Yes, that is essentially what I have learned as well. De-affricate /ts/ merged with /s/ in Andalusian but not in other Castilian dialects and as colonial Spanish was strongly influenced by Andalusian, the merger became universal in Latin American Spanish.

As a result of the merger, the apical /s/ was replaced by a laminal /s/. There are examples of such mergers in other languages, e.g. Middle High German distinguished between a laminal _s_ as a result of de-affricate /ts/ and an inherited apical /s/ as it still exists in Dutch where the High German /ts/ phoneme didn't exist and no merger happened. In Modern German _aus_ and _Haus_ rhyme while the Middle High German etymons _ûჳ_ und _hûs_ did not.


----------



## merquiades

berndf said:


> Yes, that is essentially what I have learned as well. De-affricate /ts/ merged with /s/ in Andalusian but not in other Castilian dialects and as colonial Spanish was strongly influenced by Andalusian, the merger became universal in Latin American Spanish.
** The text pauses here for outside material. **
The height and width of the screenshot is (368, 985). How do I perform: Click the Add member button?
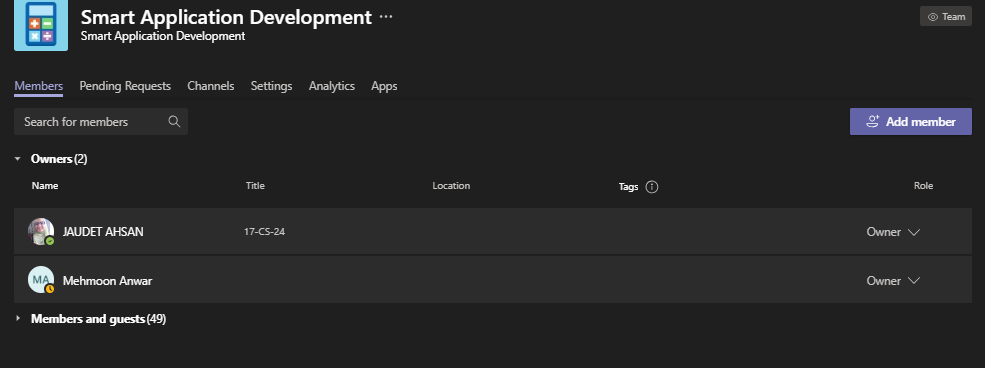click(910, 122)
 I'd just add Southwest Andalusian. Dialect from Granada, Málaga, Almería wasn't really taken. It was Seville, Cádiz and Canary Islander speech that spread and influenced. Some places in the Caribbean sound almost identical to the Canaries.

@berndf   But German didn't real lose the /ts/ afficate sound, did it?  It still exists in _zug, dazu, ziehen_.  In Spanish all "z" changed to /θ/ in Spain, and merged to laminal s in the Canaries, Latin America and old-timey Sevillian.


----------



## berndf

merquiades said:


> But German didn't real lose the /ts/ afficate sound, did it?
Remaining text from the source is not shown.